Supreme Court found that the list of prohibited substances was both vague and inconsistent with other regulations permitting the use of certain substances. The regulation at issue defines “[p]rohibited substances” as “(1) blood doping agents including” specifically listed substances, “or any substance that abnormally enhances the oxygenation of body tissues; (2) gene doping agents or the nontherapeutic use of genes, genetic elements, and/or cells that have the capacity to enhance athletic performance or produce analgesia; (3) protein and peptide-based drugs, including toxins and venoms” (9 NYCRR 4120.17[e] ). While experts may debate the application of some phrases contained in the regulation, such as whether a substance “abnormally enhances the oxygenation of body tissues” or whether the use of certain genes or cells is “nontherapeutic” or has “the capacity to enhance athletic performance or produce analgesia,” the list of prohibited substances is not so vague as to require annulment of the regulation.

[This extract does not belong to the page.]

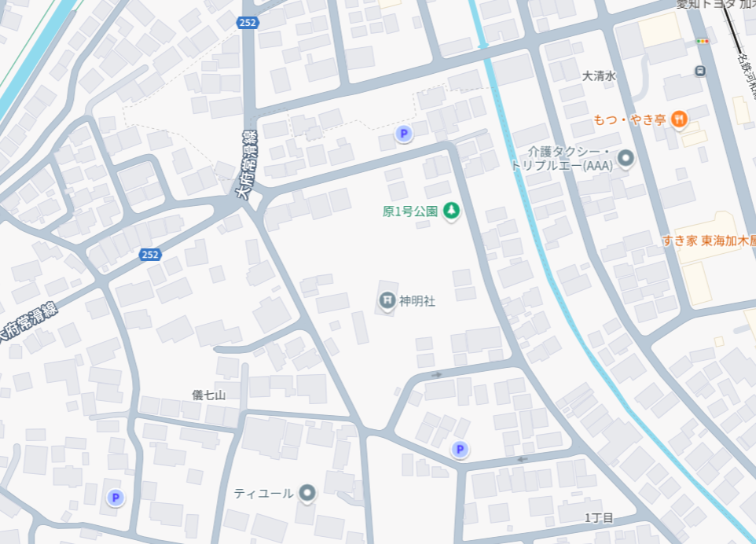Click the traffic light icon at top right
756x544 pixels.
(703, 42)
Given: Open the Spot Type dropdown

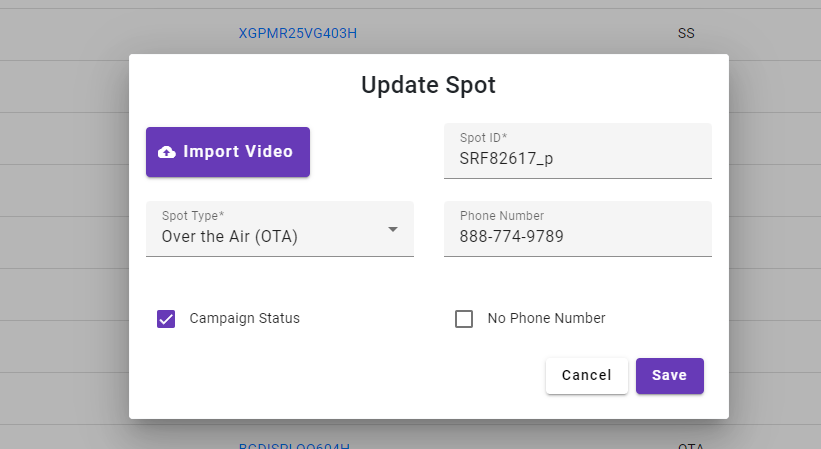Looking at the screenshot, I should tap(280, 229).
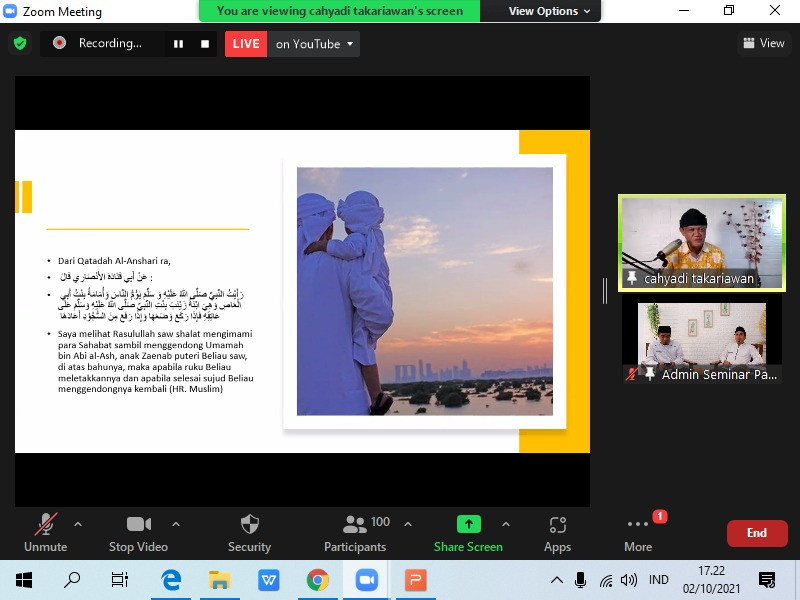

Subparagraph (e) (3) of 9 NYCRR 4120.17, however, is inconsistent with a different regulation that permits the use of specified substances during certain time frames prior to races ( see9 NYCRR 4120.2). Maylin acknowledged that certain drugs with permitted uses under 9 NYCRR 4120.2 contain proteins, which would render them prohibited under 9 NYCRR 4120.17(e)(3). He avers that respondent would read the specific rule as governing over the more general rule—i.e., that respondent would allow horses to be treated with protein-based drugs that are permitted within certain time frames under 9 NYCRR 4120.2 despite the unconditional ban of protein and peptide-based drugs under 9 NYCRR 4120.17(e)(3)—but this assertion is not supported by any language in either regulation. A rule of statutory construction provides that a general provision yields to a specific one, but only when “there is a general and a particular provision in the same statute” (McKinney's Cons. Law of N.Y., Book 1, Statutes § 238; see Lamar Adv. of Penn, LLC v. Pitman, 9 A.D.3d 734, 735, 780 N.Y.S.2d 233 [2004] ). Even assuming that this rule can be applied to regulations, as opposed to statutes, the general and specific provisions at issue here exist in different regulations, rendering the rule inapplicable. Accordingly, we find that the portion of the regulation prohibiting all “protein and peptide-based drugs” was properly annulled because it is inconsistent with, and cannot be reconciled with, the permitted-use regulation.
ORDERED that the judgment is modified, on the law, without costs, by reversing so much thereof as annulled and enjoined respondent from enforcing all portions of 9 NYCRR 4120.17 except 9 NYCRR 4120.17(e)(3) and, as so modified, affirmed.